Seine Antwort: «Wie kommen Sie darauf, dass ich Fakenews verbreite?» Gefolgt von der Umkehr der Beweislast: «Kennen Sie die Person, welche die Meldung verbreitet hat? Möglicherweise werden wir bald durch andere Medien mehr erfahren.» Zudem hält der Pharma-Angestellte fest, dass die Impfung, die er konsequent in Anführungszeichen setzt, eine Gentherapie ist und er die Technologie, die viel Gutes bewirken kann, vor Schaden schützen will.

«Die Mitarbeitenden sind dazu angehalten explizit zu kennzeichnen, dass sie sich als Privatperson äussern und die geteilten Inhalte in keinem Zusammenhang mit der Roche stehen.»

von Nina Mählitz, Mediensprecherin Roche

Und damit seine Arbeitgeberin. Denn: «Die Roche ist ein hervorragendes, fortschrittliches Unternehmen, welches das Ziel hat, den Patienten möglichst zielgerichtet, innovative, effiziente und sichere Medikamente zur Verfügung zu stellen. Das Unternehmen erwartet von den Mitarbeitern eigenverantwortliches Handeln, kritisches Hinterfragen und selbständiges Denken.» 

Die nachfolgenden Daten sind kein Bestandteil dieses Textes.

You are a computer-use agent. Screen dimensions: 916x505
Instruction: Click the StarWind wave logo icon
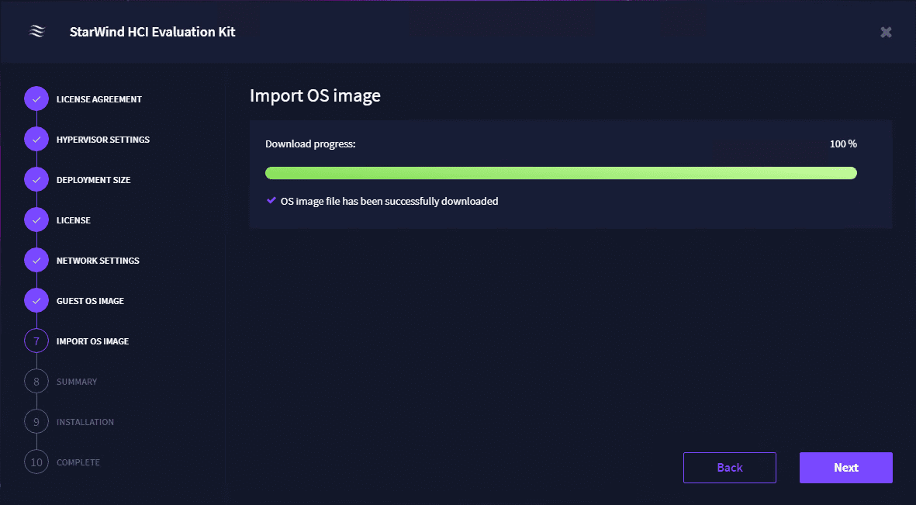pyautogui.click(x=36, y=32)
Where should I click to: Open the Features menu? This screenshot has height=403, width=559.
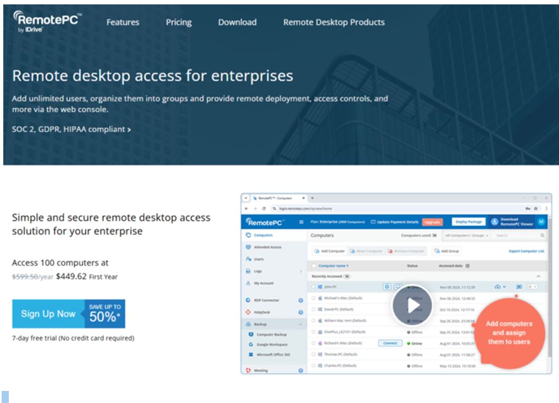122,23
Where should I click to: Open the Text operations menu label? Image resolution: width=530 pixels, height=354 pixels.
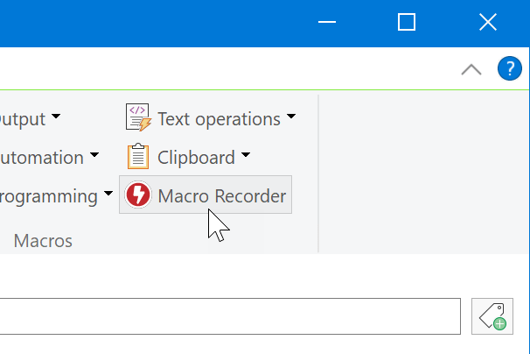[x=219, y=118]
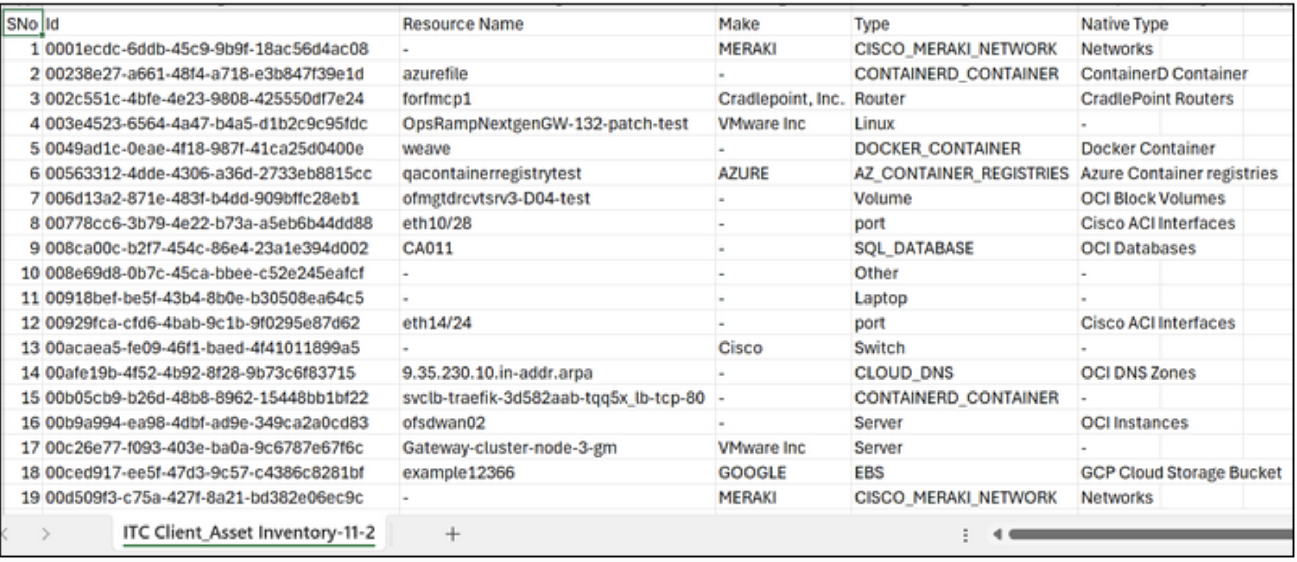
Task: Click the GOOGLE make cell in row 18
Action: coord(752,473)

Anfrage also bei der Roche-Medienstelle, noch in der Meinung, es könnte sich allenfalls um ein Fakeprofil handeln. Die Antwort von Sprecherin Nina Mählitz: «Wir können bestätigen, dass es sich beim einkopierten Profil nicht um ein Fakeprofil handelt. Wir sensibilisieren unsere Mitarbeitenden regelmässig hinsichtlich des privaten Umgangs mit den sozialen Medien. Die Mitarbeitenden sind dazu angehalten explizit zu kennzeichnen, dass sie sich als Privatperson äussern und die geteilten Inhalte in keinem Zusammenhang mit der Roche stehen.»

«Kritisch denkende Privatperson»

Und dennoch: Der Mann nennt an erster Stelle seine Funktion und seinen Arbeitgeber. Erst dann steht: «Ich teile diesen Beitrag als kritisch denkende und eigenverantwortliche Privatperson.» Kein Grund, mit ihm ein ernstes Wörtchen zu reden? Oder anders gefragt: Welche Konsequenzen drohen ihm? Dazu Nina Mählitz: «Bitte haben Sie Verständnis, dass wir Fragen zu einzelnen Mitarbeitenden grundsätzlich nicht kommentieren.»

Seither hat er viele weitere Posts abgesetzt. Das tote Kind kam aber nicht mehr vor.